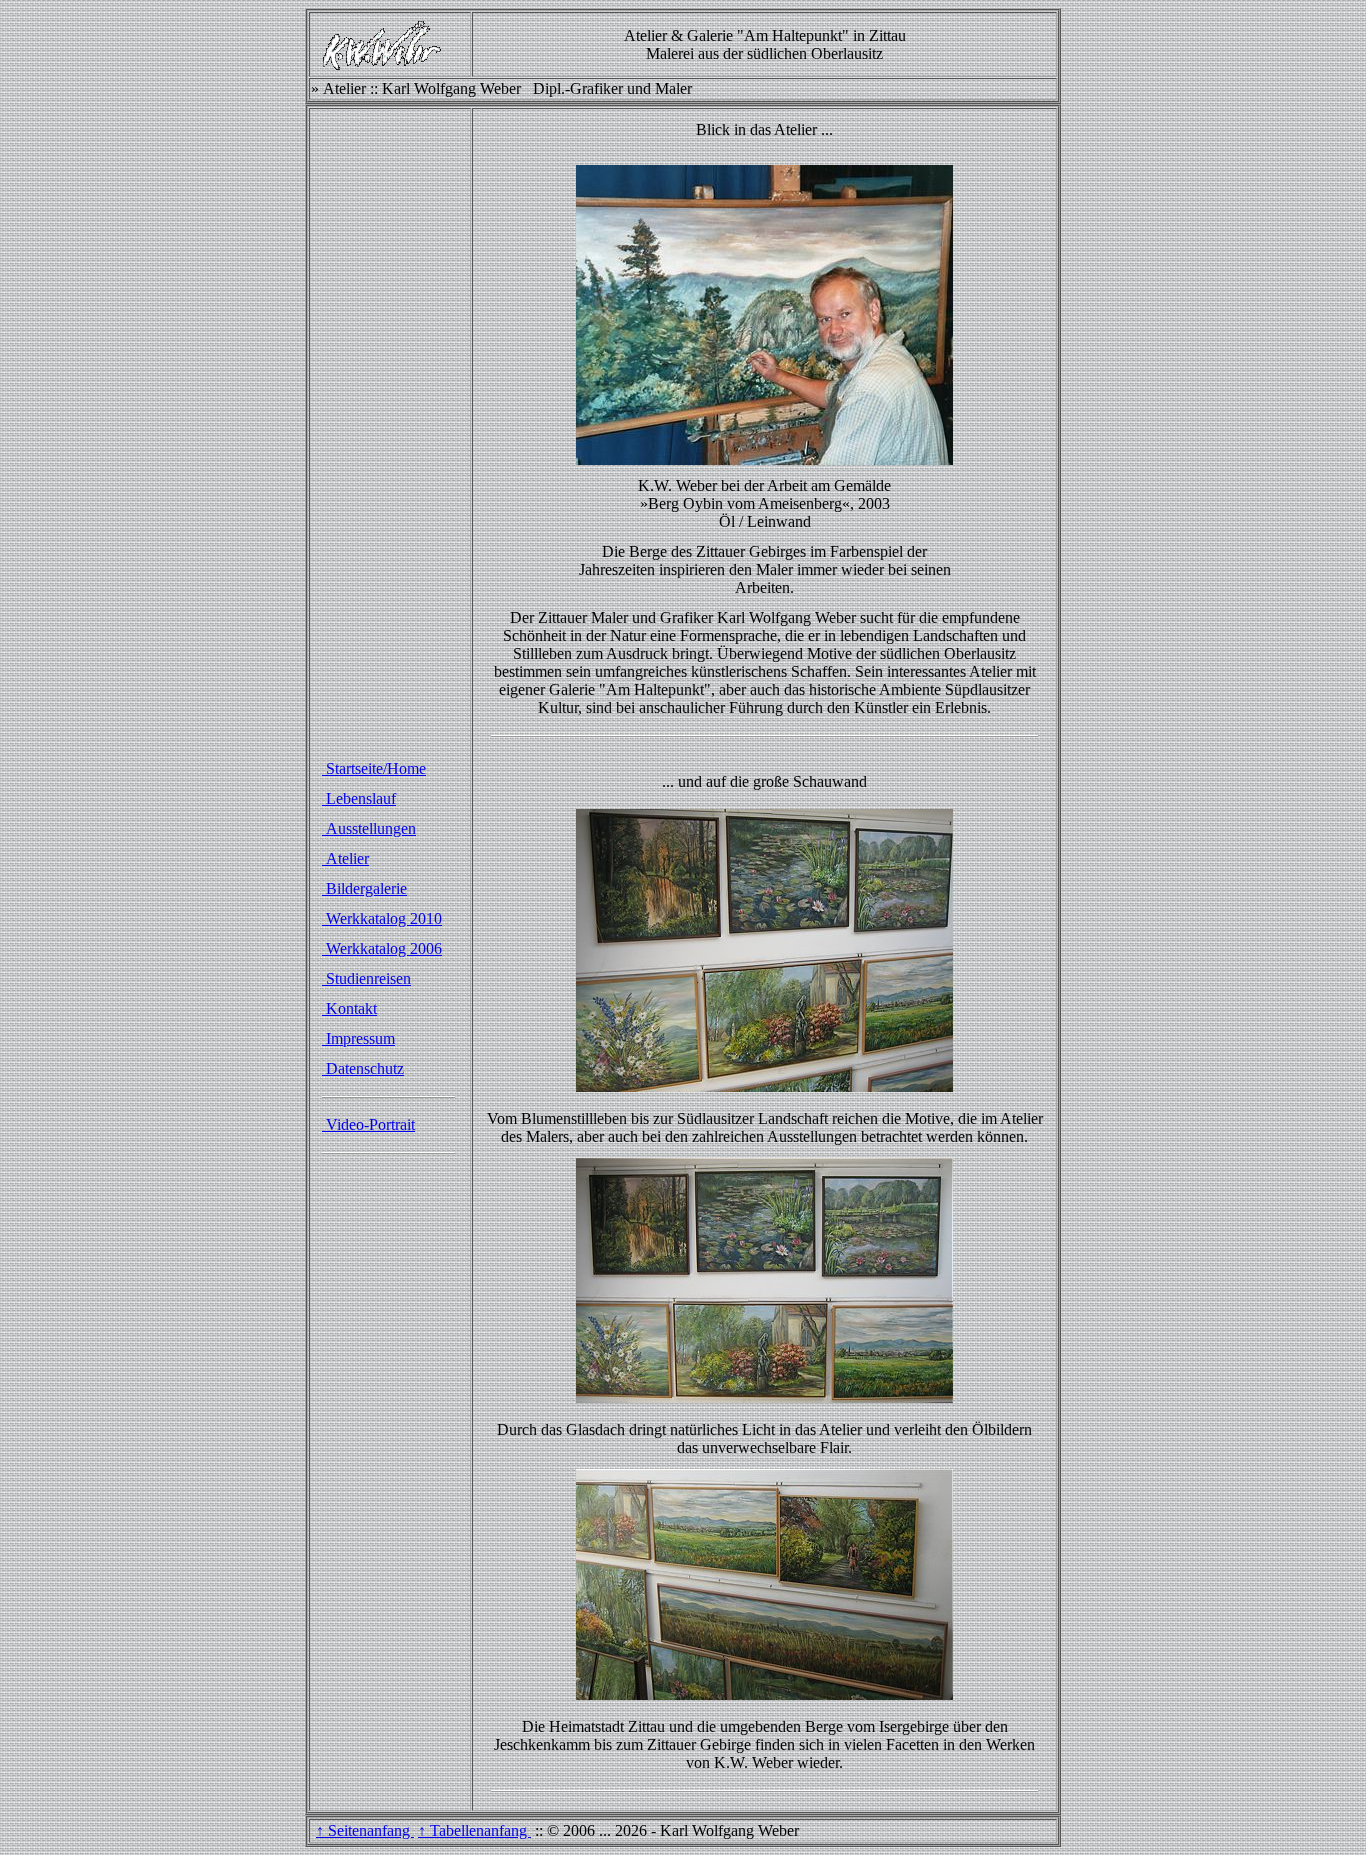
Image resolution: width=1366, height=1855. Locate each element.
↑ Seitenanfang (365, 1830)
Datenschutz (363, 1068)
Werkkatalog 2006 (382, 948)
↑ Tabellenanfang (474, 1830)
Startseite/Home (374, 768)
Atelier (345, 858)
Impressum (358, 1038)
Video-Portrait (368, 1124)
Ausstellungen (369, 828)
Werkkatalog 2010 (382, 918)
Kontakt (349, 1008)
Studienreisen (366, 978)
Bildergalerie (364, 888)
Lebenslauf (359, 798)
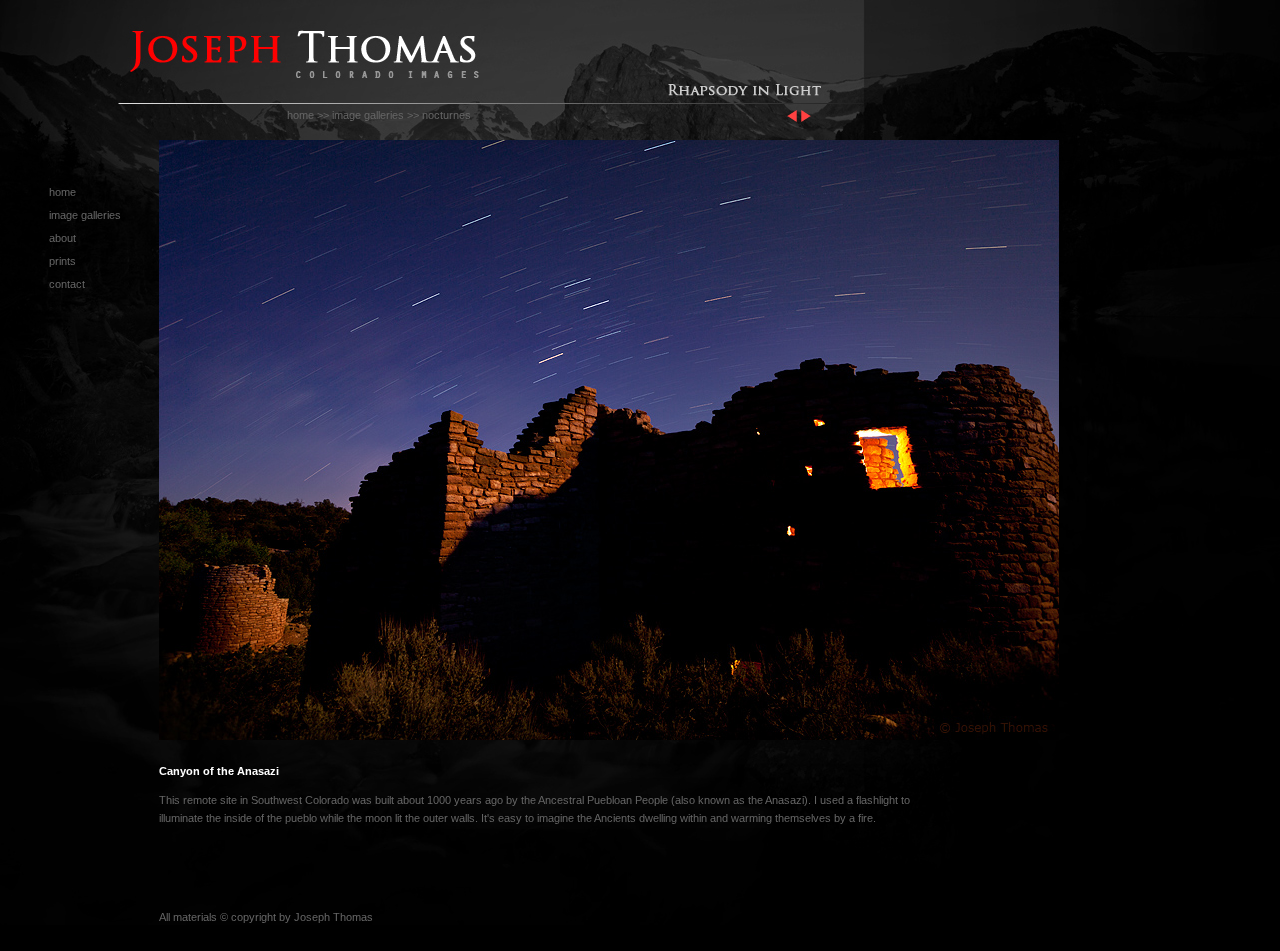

Exercise -
What is needed is every line from the one with "Werkkatalog 2006 (382, 948)" to the final line of the listing above, set down exactly and with the pictures left out.

Answer to the exercise -
Werkkatalog 2006 (382, 948)
↑ Tabellenanfang (474, 1830)
Startseite/Home (374, 768)
Atelier (345, 858)
Impressum (358, 1038)
Video-Portrait (368, 1124)
Ausstellungen (369, 828)
Werkkatalog 2010 (382, 918)
Kontakt (349, 1008)
Studienreisen (366, 978)
Bildergalerie (364, 888)
Lebenslauf (359, 798)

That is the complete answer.